Given our business objective to maximize the survival rate, the Logistic Regression and Random Forest models seem to be the best choices as they provide the highest lift and are best at ranking passengers by their survival probability. This means they are most likely to correctly identify passengers who would survive, which is crucial for our objective of maximizing the survival rate.

Conclusion

In conclusion, our exploration of the Titanic dataset has been a comprehensive journey through various stages of a machine learning project. We started with a clear business objective: to build a predictive model that could efficiently identify individuals with the highest survival probability in similar maritime disasters. The overarching aim was to maximize potential survivors, informing emergency response strategies such as lifeboat allocation.

Throughout this project, we tested several machine learning models, including Logistic Regression, Decision Tree, Random Forest, SVM, and KNN. Each model was trained and evaluated using a robust pipeline that included preprocessing steps and model fitting. We leveraged the power of scikit-learn’s pipeline and model_selection modules to streamline this process.

To evaluate our models, we used several metrics and visualizations. We started with the traditional confusion matrix, which gave us a clear picture of each model’s performance in terms of true positives, true negatives, false positives, and false negatives. We then moved on to ROC curves and Precision-Recall curves, which provided a more nuanced view of our models' performance across different thresholds. We summarized these curves using the AUC-ROC and AUC-PR metrics, respectively.

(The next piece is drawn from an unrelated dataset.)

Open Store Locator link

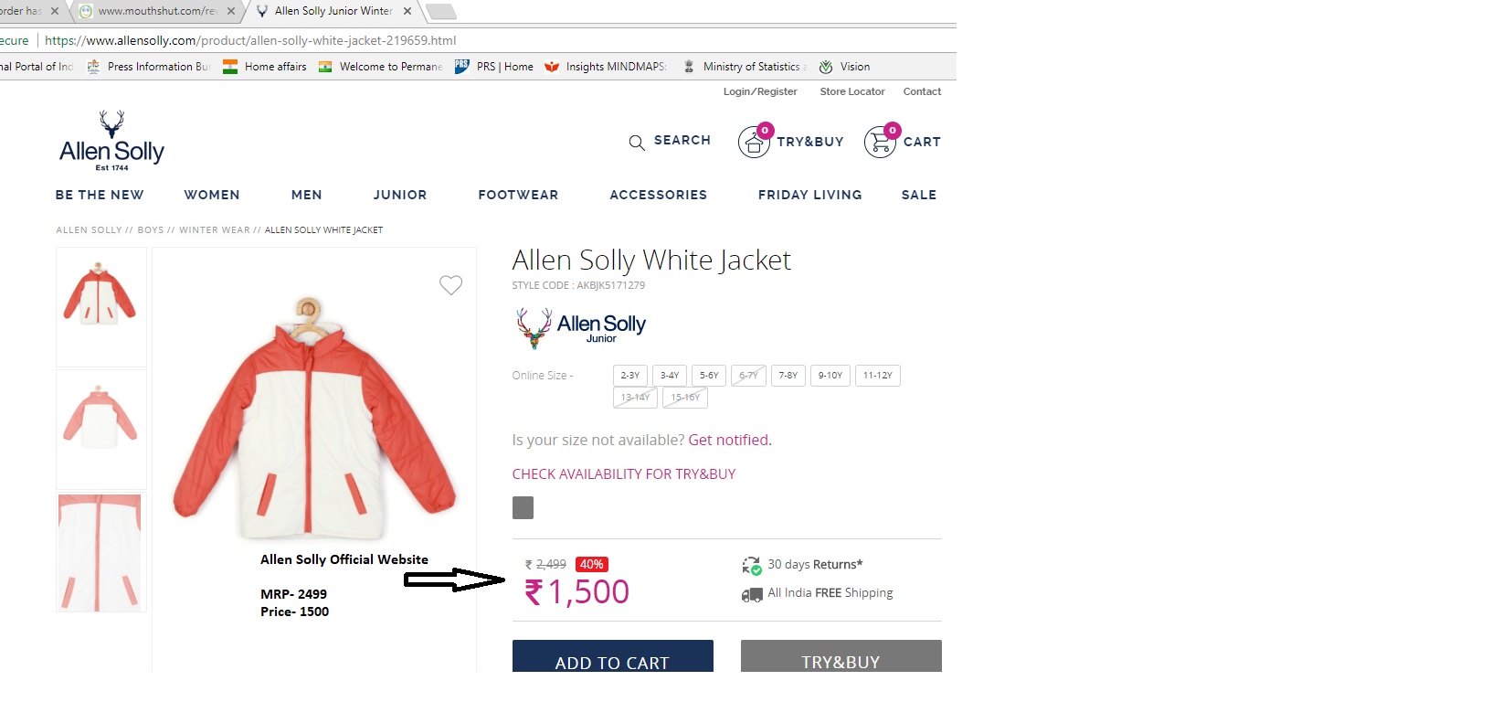(852, 91)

In addition to these standard evaluation techniques, we also explored Cumulative Response and Lift curves. These curves provided us with a unique perspective on our models' performance, focusing on the ranking of predictions rather than their absolute values. This approach aligns well with our business objective, as it allows us to prioritize individuals for lifeboat allocation based on their predicted survival probability.

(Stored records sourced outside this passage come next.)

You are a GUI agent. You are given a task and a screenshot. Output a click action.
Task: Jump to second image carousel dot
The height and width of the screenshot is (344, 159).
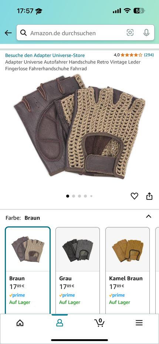pyautogui.click(x=74, y=196)
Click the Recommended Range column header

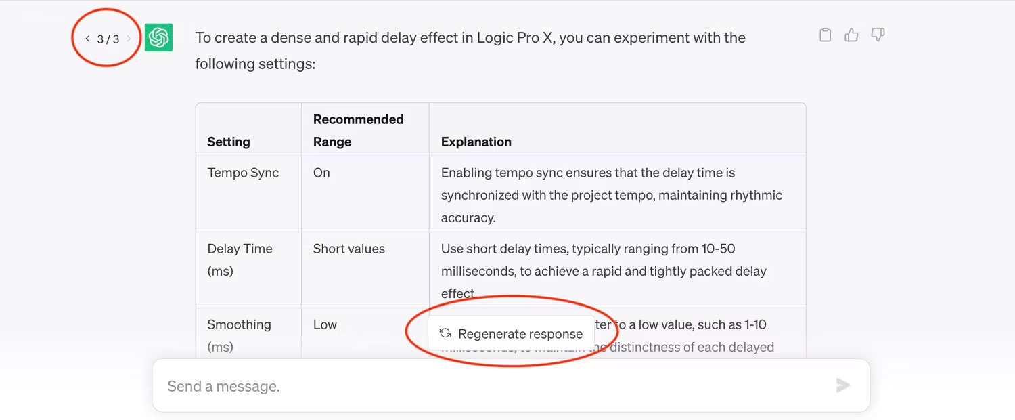coord(359,130)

Our analysis revealed that different models have their strengths and weaknesses, and the choice of the model depends on the specific requirements of the problem at hand. For instance, while the Random Forest model showed a high AUC-ROC, the Logistic Regression model performed better in terms of the AUC-PR.

In the end, our work serves as a testament to the power and flexibility of machine learning in tackling complex, real-world problems. It underscores the importance of understanding the problem context, selecting appropriate evaluation metrics, and interpreting model results in light of the business objective. As we continue to refine our models and incorporate additional data, we look forward to further improving our ability to predict survival in maritime disasters and, ultimately, to saving more lives in such unfortunate events.